So, with the permission of the person who emailed the questions below, I’m going to post the questions and do my best to answer them. Hopefully it’ll be informative to some of the ones of visitors my blog gets every day.

I have many ideas and have filled many notebooks about what I want to write. I am having difficulty, however, with the start up. How did you decide to do a first person versus a third person perspective? I know where I want my story to start, end, and what goes on in the middle, but still have problems constructing a full sequence. Did you create that first, or was it a flow of writing? If you created it, how did you go about that? I am also struggling with the time issue. As the father of 2 toddlers, my time gets drained fast. Do you have any tips for a writer that can only get 1-2 hours (usually 1) of dedicated writing time in a given day? If you have any advice to give to someone starting out, I would greatly appreciate it.

There’s a lot there so I’m going to break it up to address the questions with a little depth.

I have many ideas and have filled many notebooks about what I want to write. I am having difficulty, however, with the start up. How did you decide to do a first person versus a third person perspective?

Choosing between first and third (or second, or omni, or…) is a pretty big topic. The best way to address it quickly would be to cover a few basic points:

    What’s traditional for the genre? (Embedded in this question: What do readers expect?)

    What differing tools do each POV provide you?

    How close do you want the readers to get to the characters?

The first question is pretty straightforward: grab a bunch of books from your shelf like the ones you’re writing, and see how it’s done. Boom.

The second question is more complicated, but the simplest summation I could give is this: Third person lends itself to multiple viewpoints in a way that first doesn’t. Multiple first novels never seem to work all that well for me. First person lends itself to POV character as expert stories: the detective who knows his way around the local criminal element is the classic example. First lets you skip the audience stand-in character who has everything explained to them (for the audience’s benefit) because that POV lets the character talk directly to the reader.

That’s not an exhaustive list of the differences between them by any means, but it’s a start.

The last question is where my advice seems to contradict what others think: IMO, first person POV is not as “close” as third (limited), because the POV character is describing things in their own words. In third, you’re like one of the angels in WINGS OF DESIRE, the character’s invisible buddy. In first, you’re only getting what the character wants to share.

I know where I want my story to start, end, and what goes on in the middle, but still have problems constructing a full sequence. Did you create that first, or was it a flow of writing? If you created it, how did you go about that?

This isn’t something I can address specifically because it’s so general and I haven’t read any the specific work, however I would suggest that, if you have the beginning, middle, and end but can’t connect them, you don’t really have a middle and an end yet.

A lot of people think beginnings are the easiest part. Some people hate endings. Most of the world hates doing the middle (except me–middles are cool by me). However if they don’t work together there’s only one thing you can do: throw something out.

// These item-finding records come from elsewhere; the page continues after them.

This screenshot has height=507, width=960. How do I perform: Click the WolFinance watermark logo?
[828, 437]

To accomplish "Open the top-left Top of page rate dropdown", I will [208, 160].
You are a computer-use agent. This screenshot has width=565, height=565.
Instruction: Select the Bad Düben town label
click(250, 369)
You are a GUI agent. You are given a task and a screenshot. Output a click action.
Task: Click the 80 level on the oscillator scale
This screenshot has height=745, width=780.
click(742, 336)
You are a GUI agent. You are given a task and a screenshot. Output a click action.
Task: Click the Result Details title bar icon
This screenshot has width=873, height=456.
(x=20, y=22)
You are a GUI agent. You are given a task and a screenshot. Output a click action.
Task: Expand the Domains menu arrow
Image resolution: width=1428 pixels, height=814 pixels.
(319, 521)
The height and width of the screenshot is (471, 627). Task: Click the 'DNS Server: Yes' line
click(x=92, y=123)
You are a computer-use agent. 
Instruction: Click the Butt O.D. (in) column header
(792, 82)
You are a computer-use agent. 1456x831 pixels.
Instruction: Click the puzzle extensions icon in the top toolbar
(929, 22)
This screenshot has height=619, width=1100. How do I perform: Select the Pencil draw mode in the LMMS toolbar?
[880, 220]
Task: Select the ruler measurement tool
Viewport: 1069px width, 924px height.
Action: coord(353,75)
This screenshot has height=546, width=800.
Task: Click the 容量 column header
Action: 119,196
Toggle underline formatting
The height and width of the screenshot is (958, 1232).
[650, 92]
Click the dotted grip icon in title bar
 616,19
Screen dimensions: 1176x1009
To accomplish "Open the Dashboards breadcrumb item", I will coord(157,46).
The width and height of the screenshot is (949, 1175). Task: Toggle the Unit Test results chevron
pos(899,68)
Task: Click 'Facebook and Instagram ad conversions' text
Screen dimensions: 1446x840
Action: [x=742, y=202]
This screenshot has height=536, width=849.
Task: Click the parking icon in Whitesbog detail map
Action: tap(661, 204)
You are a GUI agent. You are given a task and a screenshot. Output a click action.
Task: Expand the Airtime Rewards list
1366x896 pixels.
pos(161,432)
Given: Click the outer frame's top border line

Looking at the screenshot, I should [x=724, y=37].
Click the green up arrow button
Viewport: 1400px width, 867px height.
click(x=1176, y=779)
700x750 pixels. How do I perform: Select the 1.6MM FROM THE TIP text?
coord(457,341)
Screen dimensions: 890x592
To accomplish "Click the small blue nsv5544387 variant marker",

Sometimes you’ll have a story idea for a specific character and the plot events will be based on that character. Sometimes you have a specific plot and create a character to serve it. Sometimes the plot and character create each other in a way that feels (to me) like leapfrogging.

So if the parts of a story don’t fit each other, you either need to toss the character and introduce a new one or you need a new middle and end. As far as I’m concerned, neither choice is necessarily better than the other; it’s your art and it should serve your sensibilities. All that matters is the final result.

Personally, I tend to outline the beginning and middle of the book, then start writing. It’s an act of trust for me to believe that the story elements that emerge from the creation of the book will provide an ending. So, I’m both an outliner and a non-outliner.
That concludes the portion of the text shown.